Security

Hey Team!

I am trying to deploy a solution of wired 802.1x with my aruba clearpass 6.9.7. I am not being able to cache the role assigned by the first machine authentication, when I am authenticating as user. I really need to keep the role linked with the endpoint at least until the user authentication.

I have checked the checkbox "Use cached Roles and Posture attributes from previous sessions" , but it keeps not saving the role. I tried to extend the option behind cluster wide parameter "Policy result cache timeout" to 15 minutes without result.

Does I have to do anything special in the role mapping side? How could I keep saved the role?

Thanks!

------------------------------
Unai Abrisqueta
------------------------------

Do you see [Machine Authenticated] as role after the computer authentication?

You should not do anything to keep the [Machine Authenticated] role cached. In the subsequent user authentication you should see both [User Authenticated] and [Machine Authenticated] under the roles in Access Tracker.

------------------------------
Herman Robers
------------------------
If you have urgent issues, always contact your Aruba partner, distributor, or Aruba TAC Support. Check https://www.arubanetworks.com/support-services/contact-support/ for how to contact Aruba TAC. Any opinions expressed here are solely my own and not necessarily that of Hewlett Packard Enterprise or Aruba Networks.

In case your problem is solved, please invest the time to post a follow-up with the information on how you solved it. Others can benefit from that.
------------------------------

Original Message:
Sent: Apr 21, 2022 08:39 AM
From: Unai Abrisqueta
Subject: Wired 802.1x service not working as expected

Hey Team!

I am trying to deploy a solution of wired 802.1x with my aruba clearpass 6.9.7. I am not being able to cache the role assigned by the first machine authentication, when I am authenticating as user. I really need to keep the role linked with the endpoint at least until the user authentication.

I have checked the checkbox "Use cached Roles and Posture attributes from previous sessions" , but it keeps not saving the role. I tried to extend the option behind cluster wide parameter "Policy result cache timeout" to 15 minutes without result.

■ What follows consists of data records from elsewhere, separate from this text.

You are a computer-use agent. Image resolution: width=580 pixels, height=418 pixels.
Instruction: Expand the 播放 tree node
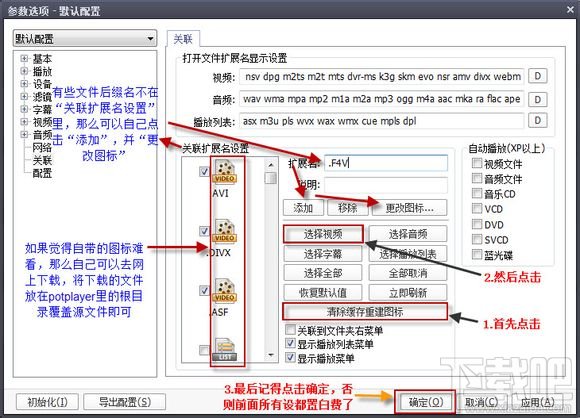(x=24, y=71)
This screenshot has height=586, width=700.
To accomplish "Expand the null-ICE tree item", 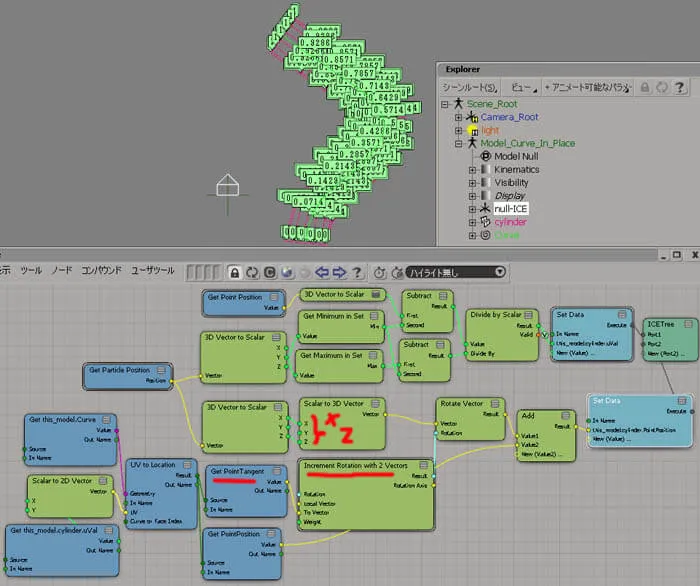I will point(472,209).
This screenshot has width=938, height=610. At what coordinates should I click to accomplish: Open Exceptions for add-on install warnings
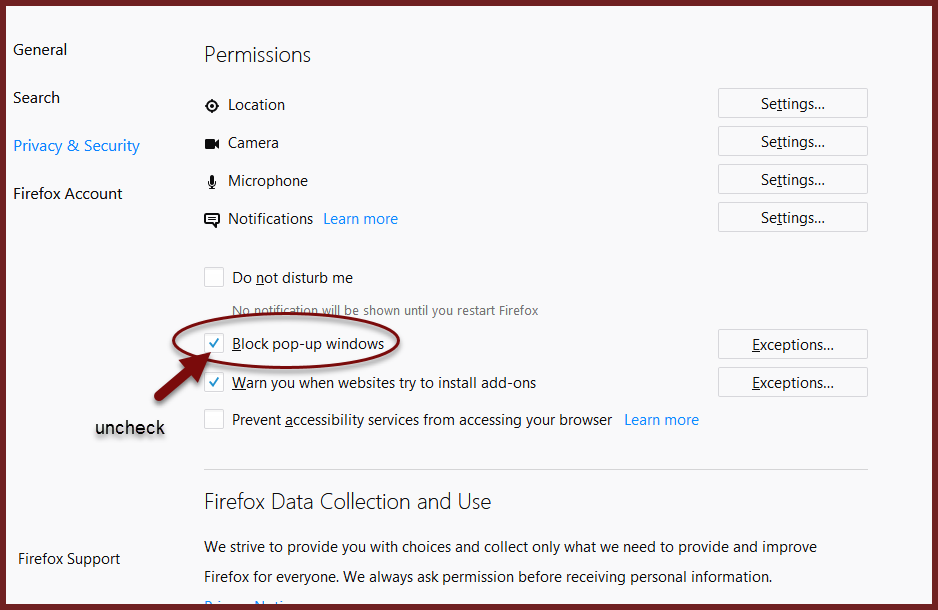(793, 382)
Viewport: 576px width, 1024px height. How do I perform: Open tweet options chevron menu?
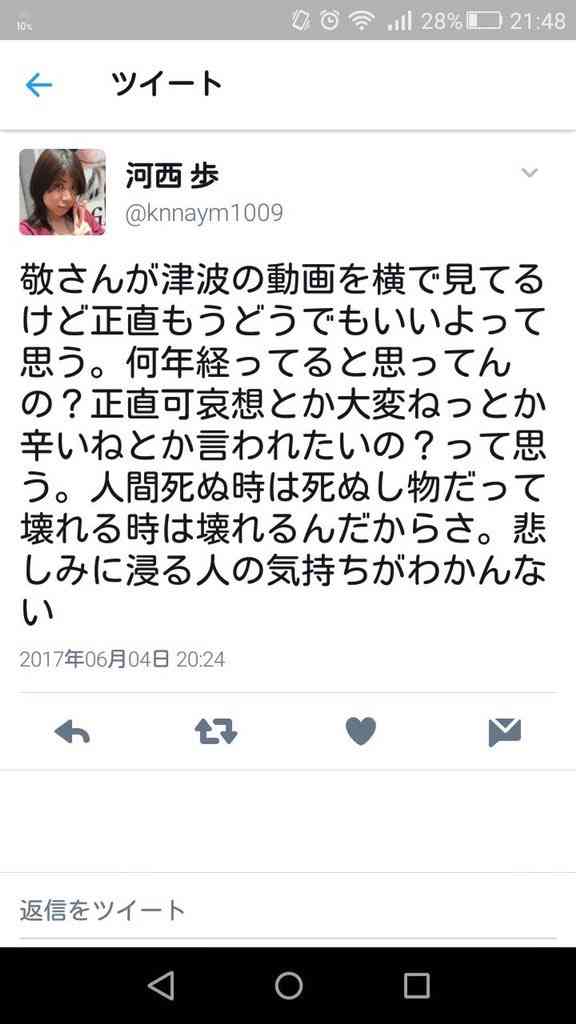click(530, 173)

Does I have to do anything special in the role mapping side? How could I keep saved the role?

Thanks!

------------------------------
Unai Abrisqueta
------------------------------

Hi herman,

I see both roles cached, the problem is that I don't see my custom role being cached although the role is assigned to the endpoint in the machine authentication, which takes place first.

------------------------------
Unai Abrisqueta
------------------------------

Original Message:
Sent: May 05, 2022 09:37 AM
From: Herman Robers
Subject: Wired 802.1x service not working as expected

Do you see [Machine Authenticated] as role after the computer authentication?

You should not do anything to keep the [Machine Authenticated] role cached. In the subsequent user authentication you should see both [User Authenticated] and [Machine Authenticated] under the roles in Access Tracker.

------------------------------
Herman Robers
------------------------
If you have urgent issues, always contact your Aruba partner, distributor, or Aruba TAC Support. Check https://www.arubanetworks.com/support-services/contact-support/ for how to contact Aruba TAC. Any opinions expressed here are solely my own and not necessarily that of Hewlett Packard Enterprise or Aruba Networks.

In case your problem is solved, please invest the time to post a follow-up with the information on how you solved it. Others can benefit from that.

Original Message:
Sent: Apr 21, 2022 08:39 AM
From: Unai Abrisqueta
Subject: Wired 802.1x service not working as expected

Hey Team!

I am trying to deploy a solution of wired 802.1x with my aruba clearpass 6.9.7. I am not being able to cache the role assigned by the first machine authentication, when I am authenticating as user. I really need to keep the role linked with the endpoint at least until the user authentication.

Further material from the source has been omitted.